We have:
#int_-3^-2 1/(sqrt(x^2-1))dx#
We use the fundamental theorem of calculus:
#int_a^bf(x)dx=F(b)-F(a)# when #F'(x)=f(x)#
What is #int1/(sqrt(x^2-1))dx#?
We use the trigonometric substitution.
Since the variable is getting subtracted by one, this is the secant case.
We draw a right triangle:
We see that:
#sec(theta)=x#
#=>theta=arcsec(x)#
#=>sec(theta)tan(theta)d theta=dx#
#tan(theta)=sqrt(x^2-1)/1#
#=>tan(theta)=sqrt(x^2-1)#
Substitute.
#=>int1/(tan(theta))sec(theta)tan(theta)d theta# Simplify
#=>intsec(theta)d theta#
This is one of the "basic" integrals you should memorize.

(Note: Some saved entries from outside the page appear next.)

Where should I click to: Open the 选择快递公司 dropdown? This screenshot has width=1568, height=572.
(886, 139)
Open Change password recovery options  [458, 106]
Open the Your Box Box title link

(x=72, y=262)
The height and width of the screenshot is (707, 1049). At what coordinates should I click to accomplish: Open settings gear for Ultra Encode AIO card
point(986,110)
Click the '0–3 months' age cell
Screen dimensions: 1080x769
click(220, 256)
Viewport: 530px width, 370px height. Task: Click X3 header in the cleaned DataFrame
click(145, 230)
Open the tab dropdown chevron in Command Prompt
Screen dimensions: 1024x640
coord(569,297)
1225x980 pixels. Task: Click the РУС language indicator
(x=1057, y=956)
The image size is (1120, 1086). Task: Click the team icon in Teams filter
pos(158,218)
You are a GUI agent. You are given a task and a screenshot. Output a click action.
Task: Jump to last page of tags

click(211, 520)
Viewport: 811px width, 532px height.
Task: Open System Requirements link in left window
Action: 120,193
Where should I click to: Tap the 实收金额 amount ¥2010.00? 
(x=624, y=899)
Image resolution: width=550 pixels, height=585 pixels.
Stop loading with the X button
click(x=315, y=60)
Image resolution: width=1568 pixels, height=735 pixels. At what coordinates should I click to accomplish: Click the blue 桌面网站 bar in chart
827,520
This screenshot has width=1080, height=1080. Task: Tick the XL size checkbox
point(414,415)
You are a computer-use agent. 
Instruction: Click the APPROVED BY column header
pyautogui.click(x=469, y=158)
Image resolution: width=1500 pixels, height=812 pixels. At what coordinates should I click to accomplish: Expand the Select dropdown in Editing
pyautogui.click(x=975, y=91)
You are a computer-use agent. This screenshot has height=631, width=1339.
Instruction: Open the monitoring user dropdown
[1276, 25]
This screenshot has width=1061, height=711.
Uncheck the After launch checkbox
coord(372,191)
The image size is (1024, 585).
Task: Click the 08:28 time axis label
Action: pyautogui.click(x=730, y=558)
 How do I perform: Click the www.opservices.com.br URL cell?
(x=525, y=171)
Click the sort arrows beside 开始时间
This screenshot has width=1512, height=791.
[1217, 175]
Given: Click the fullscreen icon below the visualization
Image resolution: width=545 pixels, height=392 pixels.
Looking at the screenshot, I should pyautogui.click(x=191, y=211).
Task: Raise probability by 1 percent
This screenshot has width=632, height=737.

#=>lnabs(sec(theta)+tan(theta))# substitute
#=>lnabs(sec(arcsec(x))+tan(arcsec(x)))#
#=>lnabs(x+tan(arcsec(x)))#
Therefore:
#int_-3^-2 1/(sqrt(x^2-1))dx=[lnabs(x+tan(arcsec(x)))]_-3^-2#
#=>lnabs(-3+tan(arcsec(-3)))-lnabs(-2+tan(arcsec(-2)))#
#=>1.76274717404-1.31695789692#
#=>0.44578927712#
That is the answer!